Wednesday, September 09, 2009

Bible Works 8 - Part 2

As a follow up to my earlier post, I'll now describe some of the new features of BW8 that I like. (You only have to look at the sidebar to notice that myself and Joel Willitts have developed a friendly rivalry over which Bible Software programme we like!) New features of BW8 include:

Menu Tabs. Generally I don't like people messing with my software. Just when I get used to something the manufacturer upgrades the programme and then I have to learn how to "do" and "find" functions all over again. BW8 uses a new drop down menu when you want to change versions. The first option it gives you are languages (English, Greek, Hebrew) and then the assorted versions and documents available. Second, the BW8 makes it easier to move between biblical books, chapters, and verses. Whereas previously you had to scroll up and down to shift between say Acts and Revelation, the new drop down menu is much quicker. This is a change that I like.

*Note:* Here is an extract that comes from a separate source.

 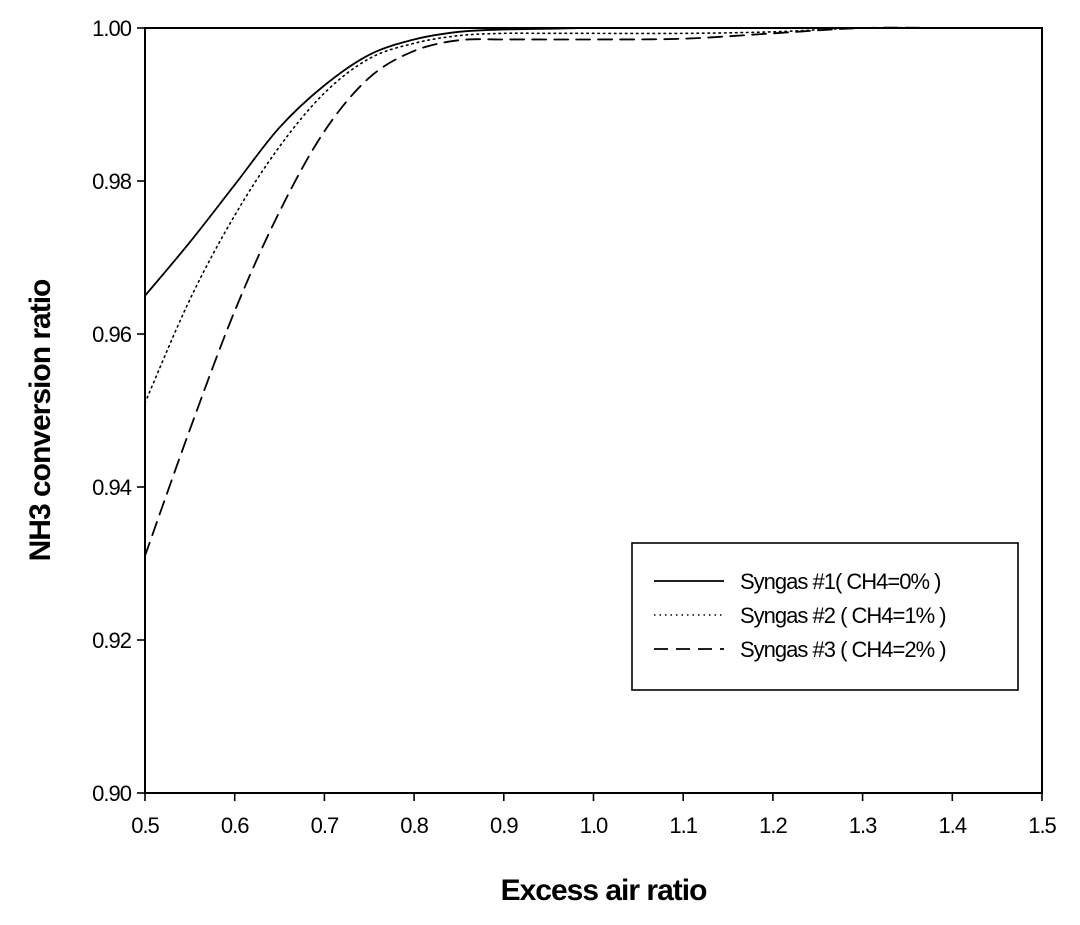 What do you see at coordinates (145, 826) in the screenshot?
I see `x-tick-label: 0.5` at bounding box center [145, 826].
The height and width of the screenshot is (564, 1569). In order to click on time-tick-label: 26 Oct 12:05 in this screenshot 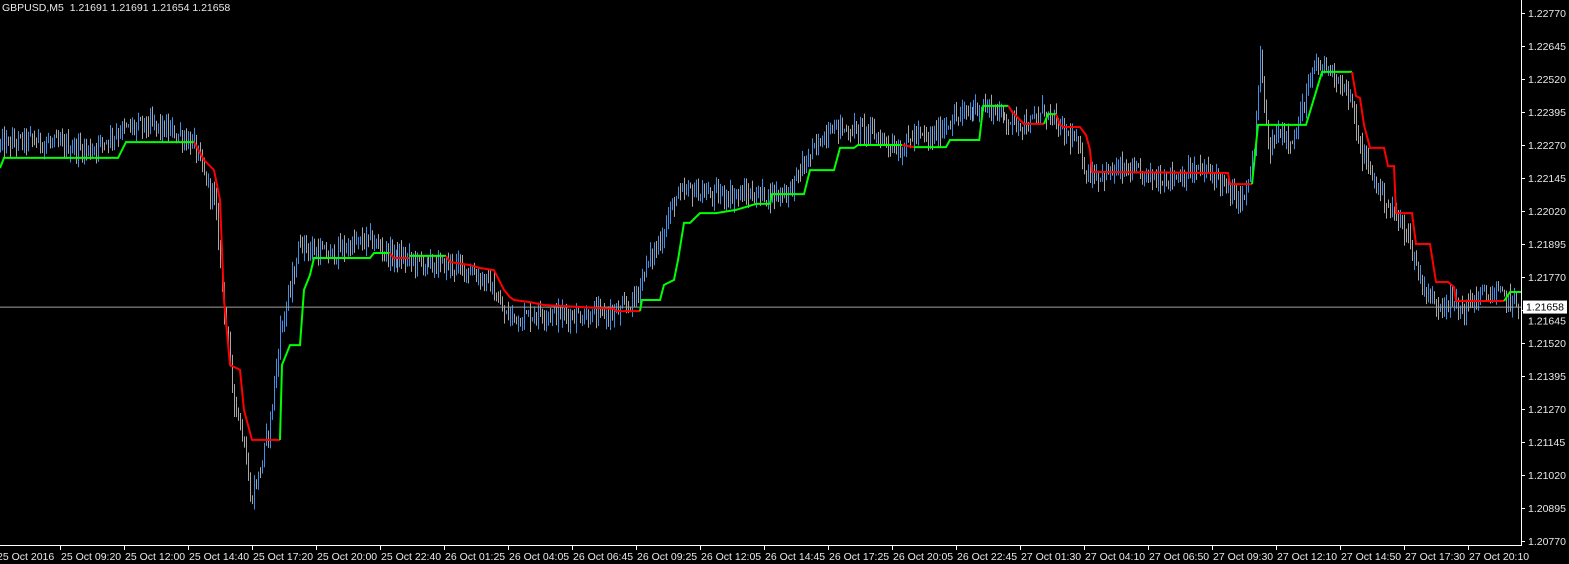, I will do `click(731, 557)`.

New Analysis Tabs. A new "Context" Tab enables you to see the most common words in a pericope, chapter, and book. This is great for getting a feel of an authors preferred vocab.

Phrase Matching Tool. This is a cute little gadget that enables you to find similar phrases and words. I tried this with Rom. 1.17 looking for a phrases 5 words in length with 4 gap words at most and I instantly got Gal. 3.11 as I expected. This is far better than mere word searches as it allows you to identify common themes, threads, and phrases.

Text Exporting. There is now more flexibility as what the text looks like when you export it to a document. For instance, I prefer "In the beginning" (Gen 1:1). to "Gen 1:1 ESV In the beginning".

New Resources. Among the many new resources include:

a. New Greek and Hebrew references such as Wallace Exegetical Syntax of the NT, Waltke & O'Connor Introduction to Biblical Hebrew Syntax, and Jouon & Muraoka A Grammar of Biblical Hebrew.

b. Early Church Fathers from with complete series of Schaff Ante-Nicene, Nicene, and Post-Nicene Fathers.

c. Old Testament Pseudepigrapha in Greek and English. (Though I'm still trying to figure out where the Greek of 1 Enoch comes from!). It is based on versions from R.H. Charles and C.A. Evans.

Let me say that having the LXX, MT, Syriac, Targums, Josephus, Philo, Church Fathers, Pseudepigrapha in English and original languages makes this a great resource to have. The DSS are also available but you have to pay to unlock them.